Results: When outcomes were analyzed by organ type, there were no differences in SF-12 or total weighted Memphis scores. Analysis by time since transplant demonstrated that side-effects in the mobility domain increased with patient age and time since transplant. Analysis by immunosuppressive regimen focused on cyclosporine and tacrolimus-based regimens congruent with similar classifications reported in previous studies (Pirsch JD et al. Transplantation 1997: 63: 977, Shield CF III et al. Transplantation 1997: 64: 1738). When analyzed by regimen, there were no differences between the groups in terms of patients reporting good to excellent organ function, treatment for rejection, infection, and over-immunosuppression. Statistically significant differences were observed when side-effect profile was analyzed by immunosuppressive regimen. Patients on cyclosporine-based regimens reported greater overall side-effect severity and more problems with mobility and life roles. Cyclosporine patients also reported more problems in the miscellaneous subscale, including high blood pressure, enlarged gums and hair growth, but less trouble with trembling hands. Multiple stepwise regression models identified several side-effect subscales as having profound effects on mental and physical QOL.

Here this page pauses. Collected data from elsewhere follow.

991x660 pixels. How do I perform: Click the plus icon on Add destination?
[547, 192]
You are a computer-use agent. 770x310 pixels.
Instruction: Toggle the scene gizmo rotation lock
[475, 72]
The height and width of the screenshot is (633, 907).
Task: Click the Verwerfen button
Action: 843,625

Conclusion: Transplant recipients report good to excellent levels of QOL, however, side-effects associated with immunosuppressive regimens impair post-transplant QOL. Problems in certain domains, such as mobility, are found to increase with time since transplant. Tacrolimus-based regimens are associated with fewer and less severe side-effects than cyclosporine-based regimens in key domains that affect post-transplant QOL.